On Monday, I pointed to Neil Pigot's recent Age op-ed as part of a global sweep of items of interest, making a couple of brief comments. Neil wanted to expand his points, and asked me to post his response. So here it is, with a brief reply from me below.

It is difficult in this age of the blog to actually construct a sensible article for one of our daily newspapers. The Age has over the years stripped back the number of words available to the likes of me from 1,000 then 900, then 850 and now 750 words per piece. The problem becomes making a cogent argument about major issues in a format that doesn't really permit you to unpack anything. But a cogent and robust argument it must be.

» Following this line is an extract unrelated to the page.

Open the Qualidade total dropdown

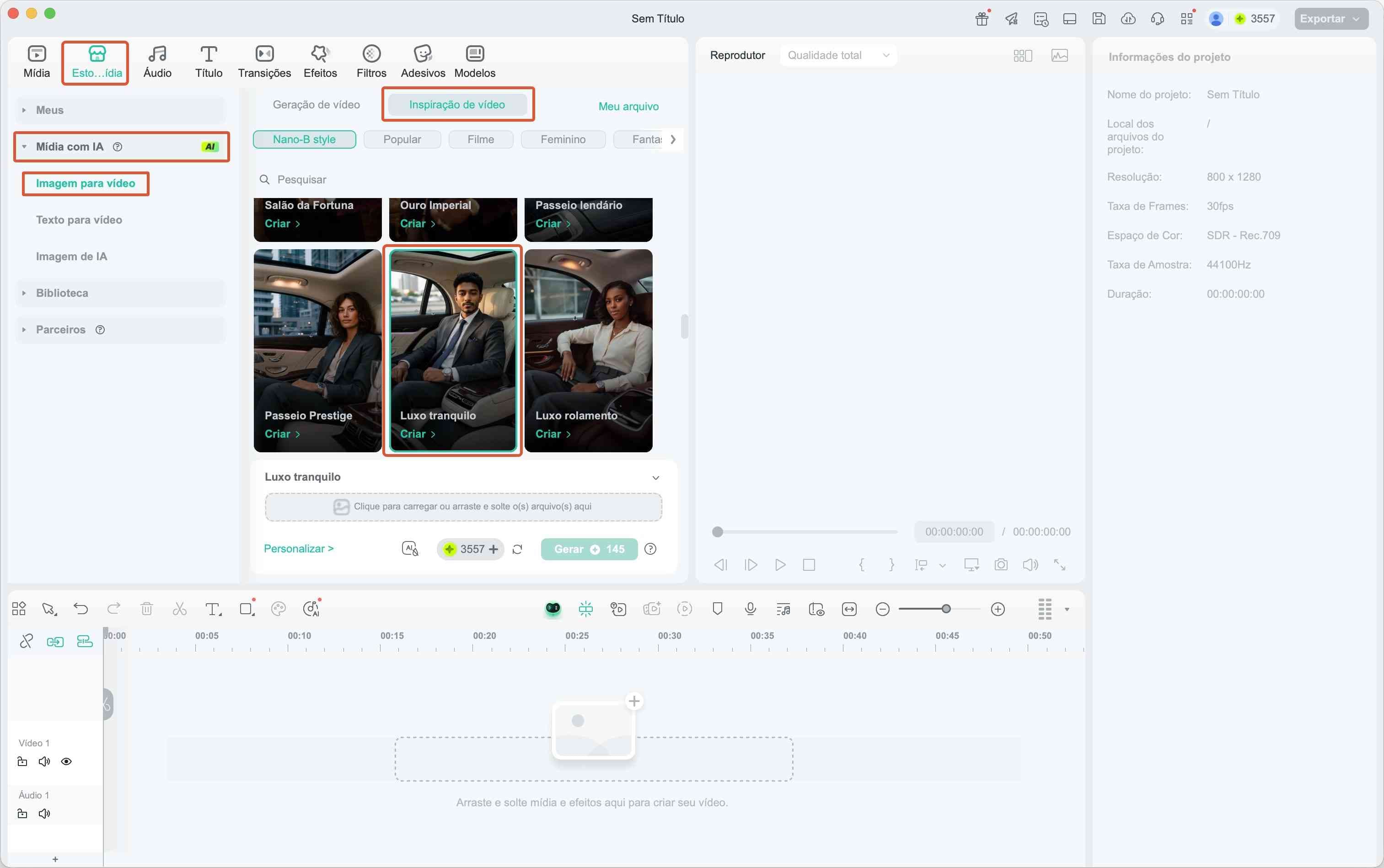[x=837, y=54]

The article that you have commented on in your Monday rave has I believe been misunderstood by you and I will assume that if it has been misunderstood by you then it may have been misunderstood by many. Without wanting to unpack the entire article and my deeper thoughts about Australian theatre I'll simply address your two major sticking points.

Yes, the Fringe Festival is a great time to be in Melbourne. I too get a great fillup from the work that appears on the Melbourne fringe year round. The point of the article that you seem to miss is the one that you make. Yes we have a vibrant fringe and yes we have a stable mainstream but we have no middle ground. Most of the work that takes place in this town is made for free, or just about for free. What you forget is that ten years ago we had a healthy mid range in this city of four million people. Five or six professional companies that produced work that paid people a wage and provided a stepping stone to the main game if you can call it that. The problem that you fail to acknowledge is that after the theatrical revolution of the 60s we had a period when Australian theatre was vital, relevant and more importantly paid.

What we see now is a perverse regression to a model that was dominated by the Tait Brothers and J.C Williamsons. For all of the first half of the twentieth century virtually no Australian theatre appeared in the big houses of this country. The Taits imported work from Britain and The US at the expense of Australian Drama. Any endemic piece was performed in back rooms and "fringe" venues much in the same way that it is now. We're more sophisticated these days. We have Jo Murray Smith writing new work that travels but the work that I believe is culturally representative is being done in Melbourne predominantly on the fringe. For free. To small audiences in productions that are often compromised by their circumstance.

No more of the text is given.